If you're an admin user, @PID will use an undocumented API to return a pseudo-PID (not the real one, but one that Windows will associate with the process).

However, it's useless, because you cannot actually do anything with the PID. Even if you had the real one, Windows will still not let you do anything with that PID unless you're running in an elevated process. (In which case, TCC would have used CreateProcess(), and this whole exercise would have been pointless.)

So unless you just like to look at PIDs and imagine what you would do with them if you could actually do anything with them (and you can't), you can just substitute @RANDOM.
 
What about it?

If you're an admin user, @PID will use an undocumented API to return a pseudo-PID (not the real one, but one that Windows will associate with the process).

However, it's useless, because you cannot actually do anything with the PID.

As an admin uner UAC, @PID[elevated] is 0. Running elevated, it returns the actual PID ... the one seen in TaskMgr.

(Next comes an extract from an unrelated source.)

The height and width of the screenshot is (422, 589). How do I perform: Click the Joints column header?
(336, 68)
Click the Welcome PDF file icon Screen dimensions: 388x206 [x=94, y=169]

And that PID's not entirely useless. My WHICHWIN can filter on it to show its (and only its) windows. There's probably more you could do with it (but probably nothing too exciting).
 
Vince, I am not quite sure what you meant when you said "As an admin user UAC". If you are running Windows 7 (and I tend to believe that you are from previous postings but I could be wrong) there are no "true" "Administrative" users unless you "dug up", "revived", and unhid the true "Administrator" account. First user created on a Windows 7 machine is only a pseudo-administrator (i.e., will be bugged by UAC unless UAC is turned off), and programs that were not launched "elevated" are not administrative at all, and have no "access" to administrative things. - Dan
 
Vince, I am not quite sure what you meant when you said "As an admin user UAC". If you are running Windows 7 (and I tend to believe that you are from previous postings but I could be wrong) there are no "true" "Administrative" users unless you "dug up", "revived", and unhid the true "Administrator" account. First user created on a Windows 7 machine is only a pseudo-administrator (i.e., will be bugged by UAC unless UAC is turned off), and programs that were not launched "elevated" are not administrative at all, and have no "access" to administrative things. - Dan
That's me ... the pseudo-admin ... and I can do a lot without having to ask or reply to UAC at all ... run any of the MSC plugins (configure services, change security policy), configure network stuff, and more. I can seamlessly do nearly anything "administrative" (except set the time) without dealing with UAC.
 
Vince, Please excuse me if this is a stupid question. Didn't you have to turn UAC off entirely for that to be the case? I haven't turned mine off because it helps to keep me from making stupid mistakes (which, as I have said previously, I'm quite fond of). I do keep an "Elevated" TCC session running at all times, but I try real hard to avoid using it when I don't actually require administrative privileges. - Dan
 
Vince, Please excuse me if this is a stupid question. Didn't you have to turn UAC off entirely for that to be the case? I haven't turned mine off because it helps to keep me from making stupid mistakes (which, as I have said previously, I'm quite fond of). I do keep an "Elevated" TCC session running at all times, but I try real hard to avoid using it when I don't actually require administrative privileges. - Dan
No, I have not turned UAC off. It simply lets me do those things. If you are the "pseudo-admin" just type something like "services.msc" or "secpol.msc" (+ enter) in the start menu.